In this perspective, the author proposes an additional strategy to face up to the challenge of treatment resistance. While a drug that overcomes all types of treatment resistance may not be created or discovered, it is highly possible that one anticancer agent that targets multiple treatment resistant mechanisms can be created or discovered, thus greatly improving outcomes while lowering costs to more sustainable levels. Here, the author will take FL118 (a novel camptothecin analog in terms of the compound structure) as a “proof of concept” example to show that one molecule can target or bypass multiple different treatment resistant mechanisms and thus FL118 shows high effective to eliminate human colon and head-&-neck cancer in animal models with favorable toxicity profiles [5-7].
Is FL118 a topoisomerase 1 (Top1) inhibitor?
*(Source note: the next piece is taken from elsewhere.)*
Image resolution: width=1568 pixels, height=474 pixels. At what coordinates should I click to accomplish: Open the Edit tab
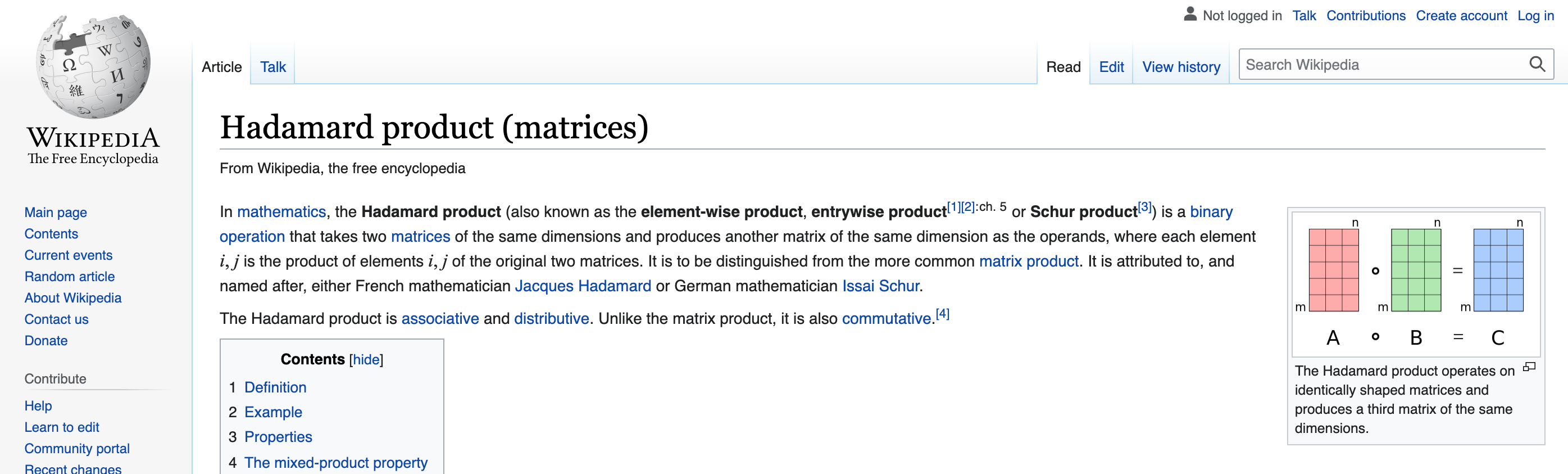[1111, 66]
This question is raised at the beginning, because FL118 structurally has similarity with irinotecan, SN-38 (active metabolite of irinotecan), and topotecan, which are classified as camptothecin (CPT) derivatives (Figure 1). It is known that the CPT analogs, irinotecan, SN-38 and topotecan are Top1 inhibitors. We demonstrated that the antitumor efficacy of FL118 is much superior to the antitumor efficacy of irinotecan in animal model of both human colon and head-&-neck tumors [5]. Therefore, it is possible that FL118 may be a better Top1 inhibitor than irinotecan. Irinotecan is a pro-drug and shows very low activity in the in vitro experiment, we therefore used its active metabolite SN-38 to compare their relative ability to inhibit Top1 activity for an answer. Our studies indicated that even at a 1 μM level, which is the highest SN-38 dose that can be reached by irinotecan in vivo, FL118 shows poor ability to inhibit Top1 activity (at most, half of those that SN-38 shows) [5]. However, FL118 can effectively inhibit cancer cell growth at far below a nM level [5]. These observations suggest that inhibition of Top1 activity by FL118 unlikely plays a major role in FL118-mediated inhibition of cancer cell growth and induction of tumor regression. This notion was further supported by the observation that the Du145 prostate cancer cell line-derived two sub-cell lines with Top1 mutations (RC0.1, RC1) strikingly increase resistance to CPT, SN-38 and topotecan in comparison with their parental Du145 cell line (Table 1). In other words, in the parental Du145 cell line, FL118 is only about 10-40 folds more effective than CPT, SN-38 and topotecan to inhibit cancer cell growth. However, after Top1 is mutated in Du145-derived RC0.1 and RC1 cell lines, FL118 is up to 800 folds more effective than CPT, SN-38 and topotecan (Table 1). Specifically, RC0.1 and RC1 are 778 and 572 times more resistant to topotecan, respectively, in comparison with FL118 (Table 1). Altogether, these observations indicate that although FL118 structurally has similarity to topotecan, SN-38 and CTP (Figure 1), FL118’s anticancer activity is unlikely through the inhibition of Top1 activity as its major mechanism of action. FL118 should have its unique mechanisms of action that are different from the Top1 inhibitors, irinotecan, SN-38 and topotecan.
Figure 1.
Chemical structure of FL118, Camptothecin (CPT), topotecan, SN-38 (active metabolite of irinotecan) and irinotecan (CPT11).
Table 1.
Comparison of the relative potency (RP) of FL118 with topotecan, SN-38 (active form of irinotecan) and camptothecin (CPT): RP was calculated by dividing the IC50 of topotecan with the IC50 of CPT, SN-38 and FL118 in each line*
| DU-145 | RC0.1 | RC1 | ||||
|---|---|---|---|---|---|---|
|
|
||||||
| IC50 (nM) | IP | IC50 (nM) | IP | IC50 (nM) | IP | |
| CPT | 60 | 3.17 | 63300 | 0.97 | 21700 | 2.69 |
| SN-38 | 40 | 4.75 | 11670 | 5.24 | 4430 | 13.2 |
| Topotecan | 190 | 1 | 61200 | 1 | 58300 | 1 |
| FL118 | 4.56 | 41.7 | 78.7 | 778 | 102 | 572 |
The IC50 data for CPT, SN-38, topotecan is adopted from Urasaki Y et al., Characterization of a novel Topoisomerase I mutation from a camptothecin-resistant human prostate cancer cell line.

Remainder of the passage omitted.